今天讲时间序列预测模型的运用,数据集的特征有以下这些,而我们需要用到的是Timestamp和Weighted_Price
首先我们尝试使用ARIMA模型做预测,先把需要的库写出来
import pandas as pd
import matplotlib.pyplot as plt
import warnings
import itertools
from statsmodels.tsa.stattools import adfuller as ADF
from statsmodels.stats.diagnostic import acorr_ljungbox
from statsmodels.tsa.arima_model import ARIMA
from datetime import datetime
warnings.filterwarnings('ignore')
plt.rcParams['font.sans-serif'] = ['SimHei']
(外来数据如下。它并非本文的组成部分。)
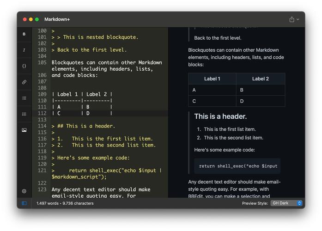
Task: Click the 'Label 1' table header in preview
Action: coord(212,79)
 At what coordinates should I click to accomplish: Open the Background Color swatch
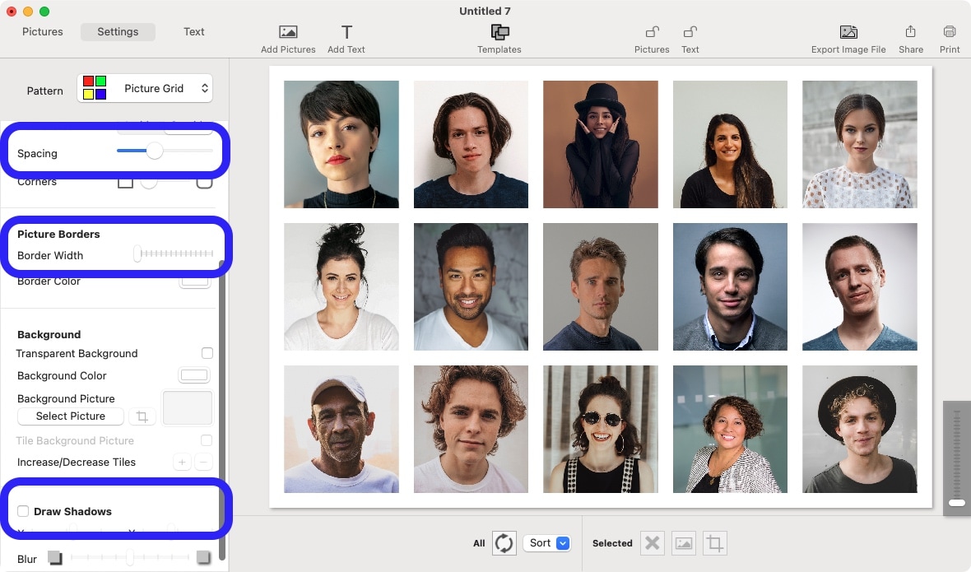pos(194,375)
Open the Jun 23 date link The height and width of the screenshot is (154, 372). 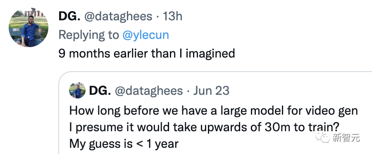[x=211, y=91]
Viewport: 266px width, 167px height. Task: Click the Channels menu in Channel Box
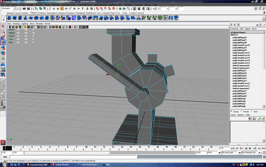(234, 29)
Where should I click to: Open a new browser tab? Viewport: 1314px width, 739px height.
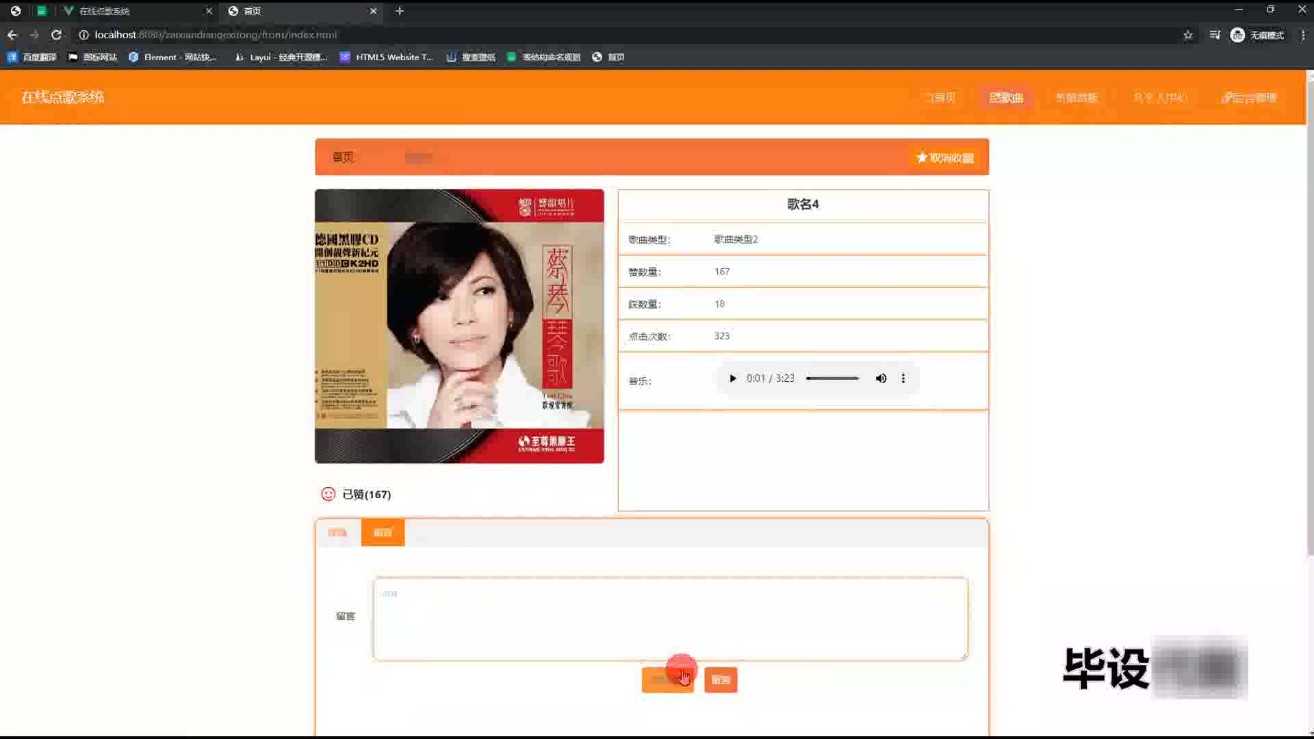pyautogui.click(x=400, y=11)
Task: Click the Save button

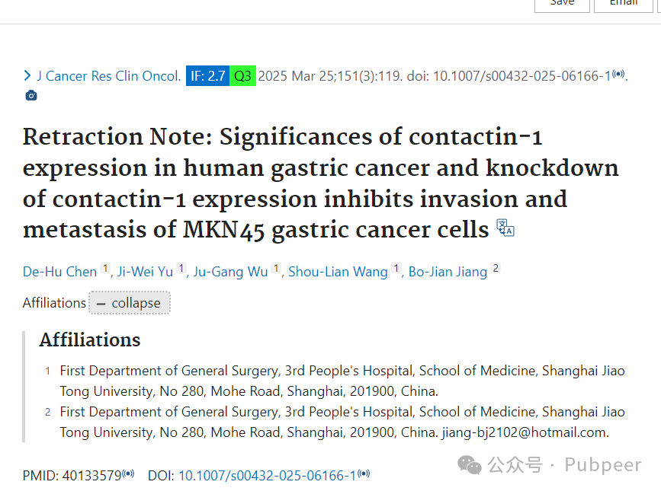Action: click(x=562, y=5)
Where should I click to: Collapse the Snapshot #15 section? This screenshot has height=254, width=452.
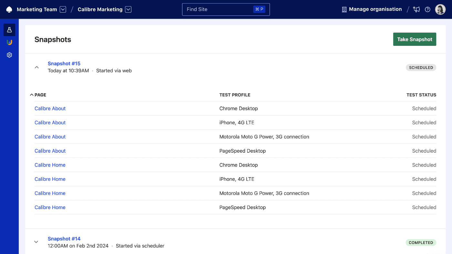click(x=36, y=67)
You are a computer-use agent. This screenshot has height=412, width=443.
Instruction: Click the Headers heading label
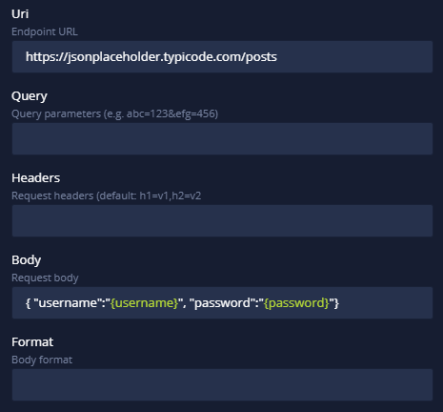[35, 178]
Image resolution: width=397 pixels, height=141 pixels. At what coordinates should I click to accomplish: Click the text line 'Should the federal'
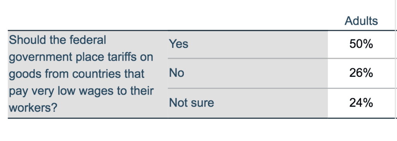(x=57, y=40)
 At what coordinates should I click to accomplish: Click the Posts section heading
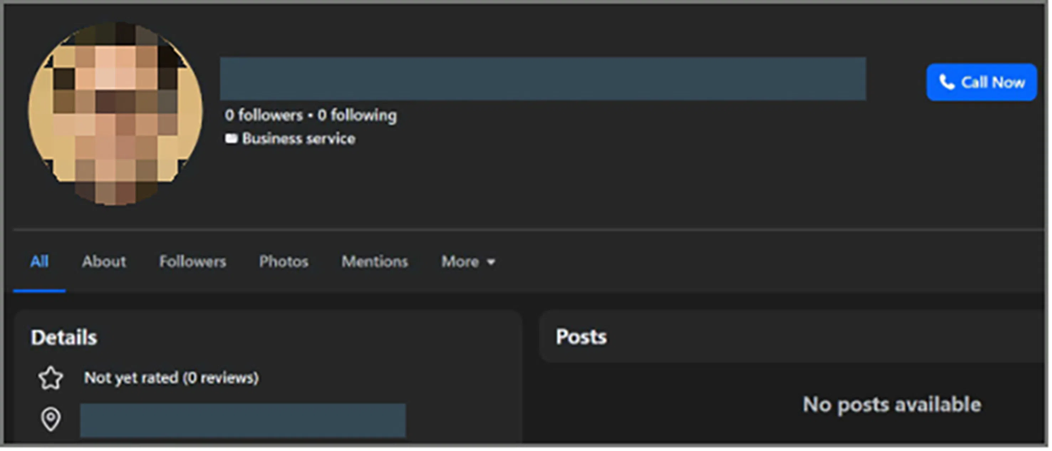[581, 337]
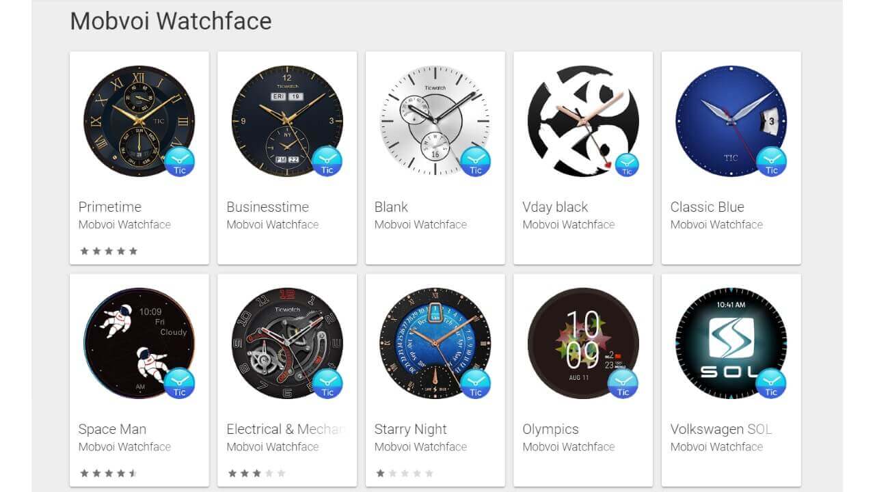
Task: Open the Vday black title link
Action: (x=555, y=207)
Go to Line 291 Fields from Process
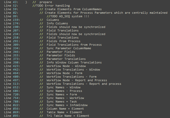170x118 pixels. click(42, 41)
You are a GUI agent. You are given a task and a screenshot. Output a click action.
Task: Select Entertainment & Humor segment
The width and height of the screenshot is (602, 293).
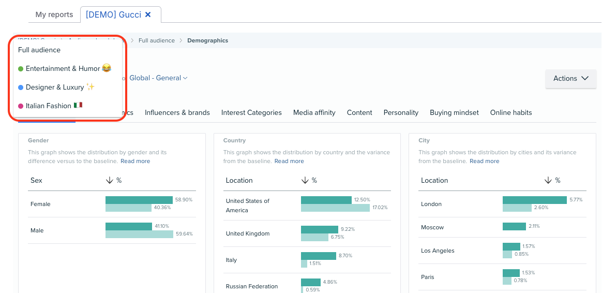pyautogui.click(x=63, y=68)
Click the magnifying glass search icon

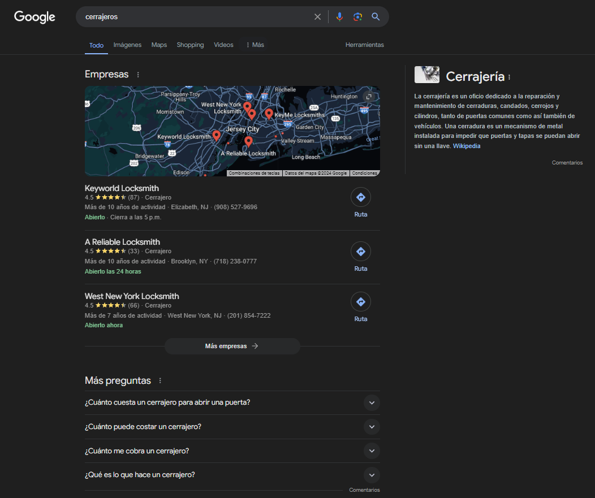tap(376, 17)
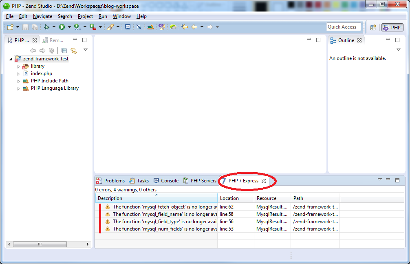410x264 pixels.
Task: Open the Navigate menu
Action: [x=43, y=16]
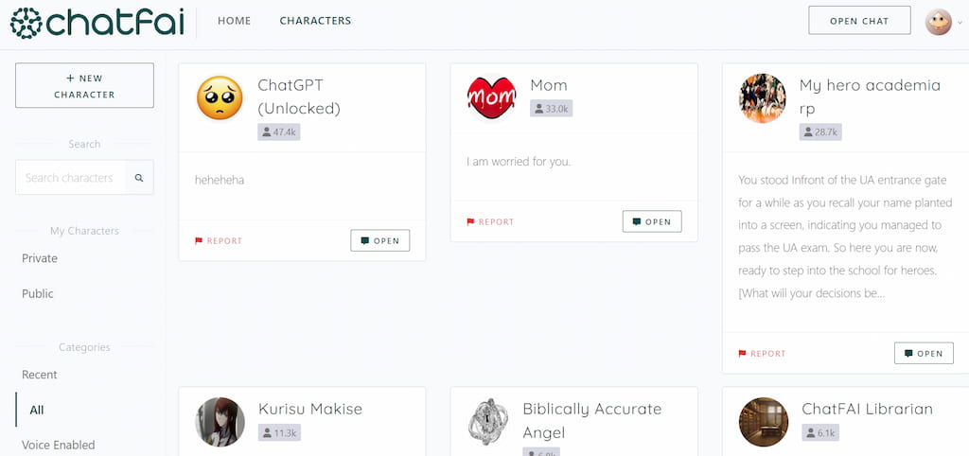This screenshot has width=969, height=456.
Task: Click the My hero academia rp avatar
Action: click(763, 98)
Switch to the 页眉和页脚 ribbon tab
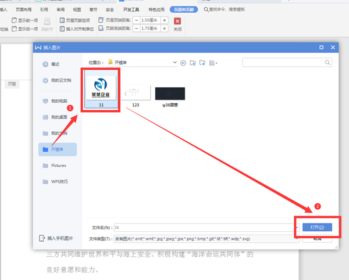349x280 pixels. tap(183, 10)
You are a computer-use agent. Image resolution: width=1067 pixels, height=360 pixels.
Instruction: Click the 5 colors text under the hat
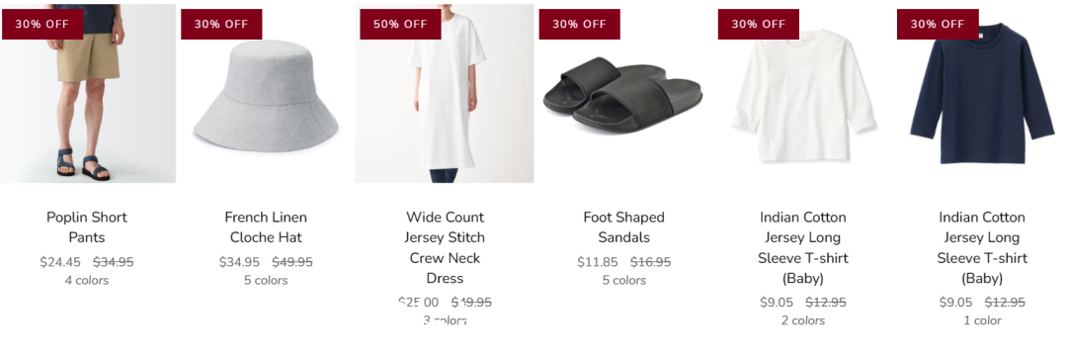pyautogui.click(x=266, y=280)
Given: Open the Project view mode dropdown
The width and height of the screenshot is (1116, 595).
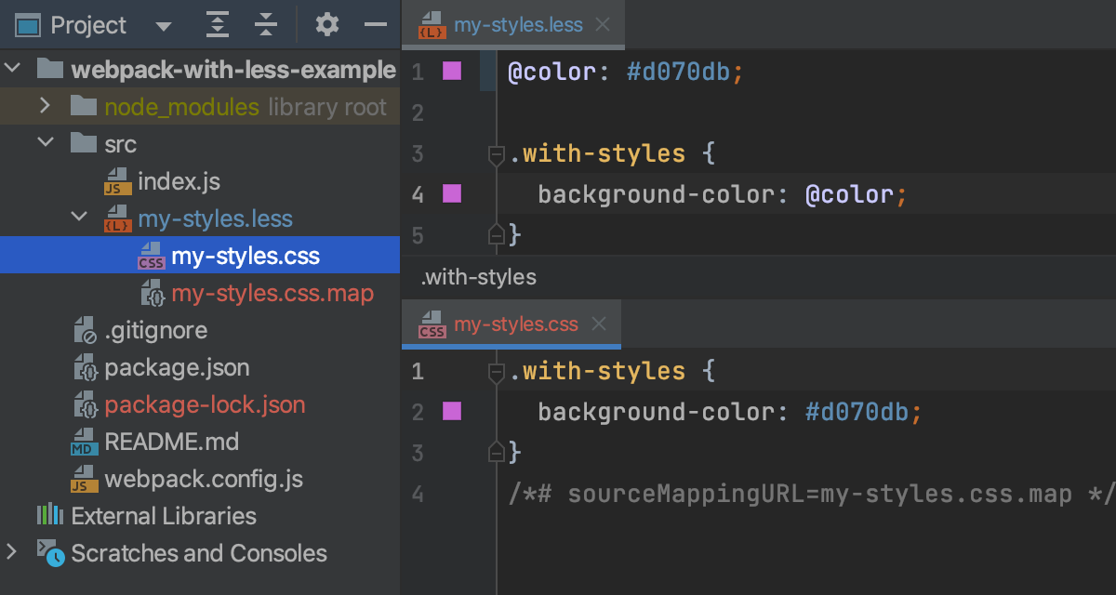Looking at the screenshot, I should pyautogui.click(x=164, y=25).
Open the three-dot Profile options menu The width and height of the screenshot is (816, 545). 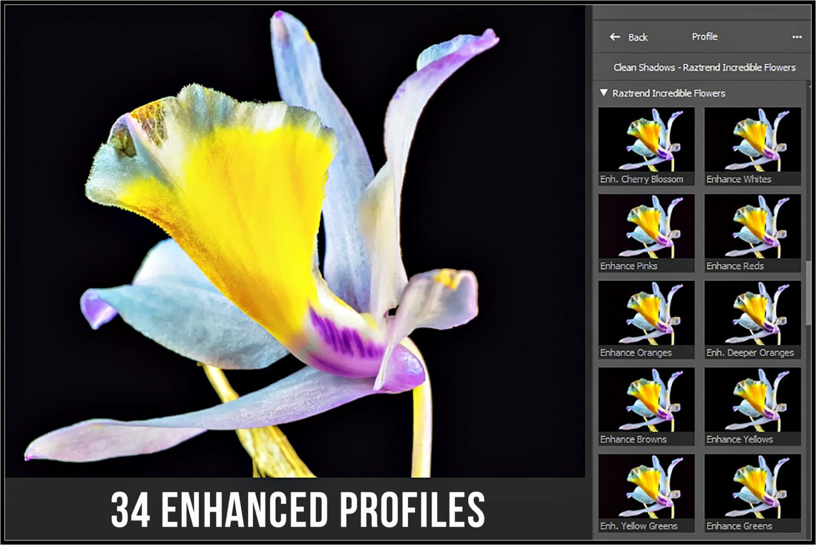click(x=796, y=36)
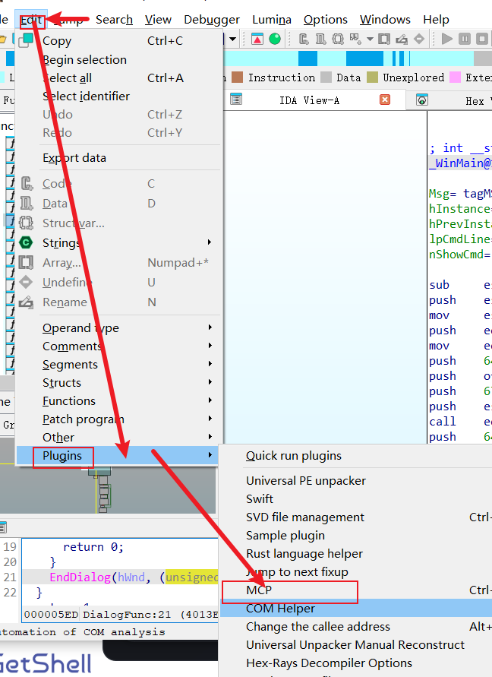The width and height of the screenshot is (492, 677).
Task: Select MCP from the Plugins submenu
Action: [259, 590]
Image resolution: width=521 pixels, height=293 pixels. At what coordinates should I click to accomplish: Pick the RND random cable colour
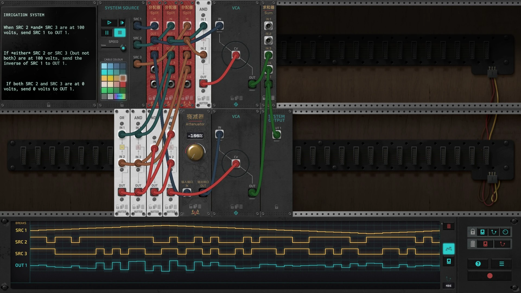(x=120, y=96)
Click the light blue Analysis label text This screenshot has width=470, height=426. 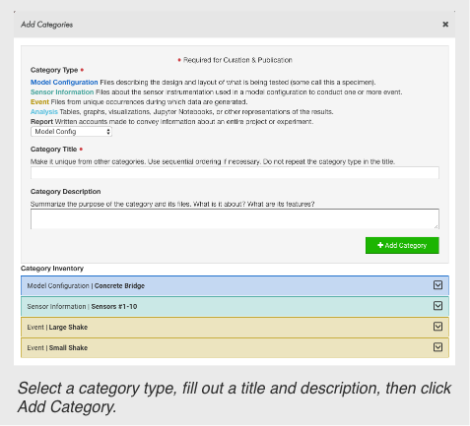tap(44, 112)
plt.rcParams['axes.unicode_minus'] = False
# 读取数据
data = pd.read_csv('D:/bitcoin-master/bitcoin-master/bitcoin_2012-01-01_to_2018-10-31.csv', encoding='utf-8')
# 将时间作为索引
data.Timestamp = pd.to_datetime(data.Timestamp)
data.index = data.Timestamp
print(data.head())
# 按月,季度,年重采样
data_month = data.resample('M').mean()
data_Q = data.resample('Q-DEC').mean()
data_year = data.resample('A-DEC').mean()
# 数据可视化
plt.figure(figsize=(14, 7))
plt.suptitle('比特币金额')
plt.subplot(221)
plt.plot(data.Weighted_Price, '-', label='按天')
plt.legend()
plt.subplot(222)
plt.plot(data_month.Weighted_Price, '-', label='按月')
plt.legend()
plt.subplot(223)
plt.plot(data_Q.Weighted_Price, '-', label='按季度')
plt.legend()
plt.subplot(224)
plt.plot(data_year.Weighted_Price, '-', label='按年')
plt.legend()
plt.show()
运行后,我们可以这个时间序列是非平稳的,除了看图,我们还可以ADF检验来判断序列是否平稳数据
# 查看原始序列的ADF检验结果
print('原始序列ADF检验结果', ADF(data_month['Weighted_Price']))
运行代码后得出结果如下
原始序列ADF检验结果 (-1.4808132153090323, 0.542980518120971, 1, 81, {‘1%’: -3.5137900174243235, ‘5%’: -2.8979433868293945, ‘10%’: -2.5861907285474777}, 1177.6536563150914),我们可以看到p值为0.542980518120971远远大于0.05,所以接下来我们需要进行差分
diff = 0
adf = ADF(data_month['Weighted_Price'])
while adf[1] >= 0.05:
diff = diff + 1
adf = ADF(data_month['Weighted_Price'].diff(diff).dropna())
print('差分d次数为{},p值为{}'.format(diff, adf[1]))
运行后结果是差分d次数为1,p值为2.7855218362841914e-09,接下来我们需要看看1阶差分后该序列是否为白噪声
print('白噪声检验结果', acorr_ljungbox(data_month['Weighted_Price'].diff().dropna(), lags=1))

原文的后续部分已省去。